**Required work:** Would you please return the lines of the material that contain the word "will"?

**Provided records:**
========================================

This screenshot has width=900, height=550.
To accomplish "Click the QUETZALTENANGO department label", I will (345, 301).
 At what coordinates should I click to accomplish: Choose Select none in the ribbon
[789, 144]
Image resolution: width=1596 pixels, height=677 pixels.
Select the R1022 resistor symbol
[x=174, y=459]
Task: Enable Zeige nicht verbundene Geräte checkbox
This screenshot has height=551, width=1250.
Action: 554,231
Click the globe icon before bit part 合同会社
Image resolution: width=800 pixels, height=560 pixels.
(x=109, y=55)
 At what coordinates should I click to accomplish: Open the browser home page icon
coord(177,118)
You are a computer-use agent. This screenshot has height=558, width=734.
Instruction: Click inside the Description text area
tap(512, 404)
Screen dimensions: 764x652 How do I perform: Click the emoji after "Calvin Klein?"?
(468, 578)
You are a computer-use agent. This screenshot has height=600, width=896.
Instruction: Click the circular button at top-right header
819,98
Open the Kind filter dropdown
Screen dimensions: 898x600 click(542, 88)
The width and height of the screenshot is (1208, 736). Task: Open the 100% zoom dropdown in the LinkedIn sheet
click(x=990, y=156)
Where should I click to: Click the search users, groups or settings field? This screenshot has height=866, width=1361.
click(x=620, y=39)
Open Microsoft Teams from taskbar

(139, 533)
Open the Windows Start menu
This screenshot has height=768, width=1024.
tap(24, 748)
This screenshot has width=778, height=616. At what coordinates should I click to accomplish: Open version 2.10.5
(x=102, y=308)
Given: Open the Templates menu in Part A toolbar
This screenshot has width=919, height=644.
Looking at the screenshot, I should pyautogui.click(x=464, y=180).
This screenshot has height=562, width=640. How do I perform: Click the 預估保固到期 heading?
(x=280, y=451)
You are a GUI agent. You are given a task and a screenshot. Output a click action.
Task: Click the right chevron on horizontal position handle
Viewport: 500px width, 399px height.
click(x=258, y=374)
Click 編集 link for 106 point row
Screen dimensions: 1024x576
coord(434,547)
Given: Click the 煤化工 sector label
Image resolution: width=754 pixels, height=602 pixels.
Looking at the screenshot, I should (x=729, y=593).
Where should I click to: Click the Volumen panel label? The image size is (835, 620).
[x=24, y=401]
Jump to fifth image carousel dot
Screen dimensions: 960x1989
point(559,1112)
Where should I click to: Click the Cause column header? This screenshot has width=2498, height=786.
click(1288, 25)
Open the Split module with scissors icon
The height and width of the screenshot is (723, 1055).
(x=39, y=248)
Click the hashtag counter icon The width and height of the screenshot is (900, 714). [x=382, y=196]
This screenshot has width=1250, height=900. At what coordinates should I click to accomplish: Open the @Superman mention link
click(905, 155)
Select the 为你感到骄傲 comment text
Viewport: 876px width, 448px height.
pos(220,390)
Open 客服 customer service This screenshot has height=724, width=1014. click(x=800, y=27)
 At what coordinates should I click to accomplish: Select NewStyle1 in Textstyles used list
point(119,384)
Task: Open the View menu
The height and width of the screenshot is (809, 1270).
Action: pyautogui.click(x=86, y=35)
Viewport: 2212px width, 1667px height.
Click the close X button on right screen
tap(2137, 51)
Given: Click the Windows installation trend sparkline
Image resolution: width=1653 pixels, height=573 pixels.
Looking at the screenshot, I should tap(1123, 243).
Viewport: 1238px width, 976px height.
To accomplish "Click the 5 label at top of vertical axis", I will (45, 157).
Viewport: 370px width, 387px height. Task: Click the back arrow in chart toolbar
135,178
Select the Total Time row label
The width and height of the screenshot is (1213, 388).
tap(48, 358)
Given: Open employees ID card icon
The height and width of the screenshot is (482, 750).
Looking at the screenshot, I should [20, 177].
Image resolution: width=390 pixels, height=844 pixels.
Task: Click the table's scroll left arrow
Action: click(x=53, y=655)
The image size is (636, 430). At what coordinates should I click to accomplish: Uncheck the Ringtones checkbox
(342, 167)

========================================

**Response to this exercise:**
To accomplish "Click the QUETZALTENANGO department label", I will (345, 301).
To accomplish "Click the 5 label at top of vertical axis", I will (45, 157).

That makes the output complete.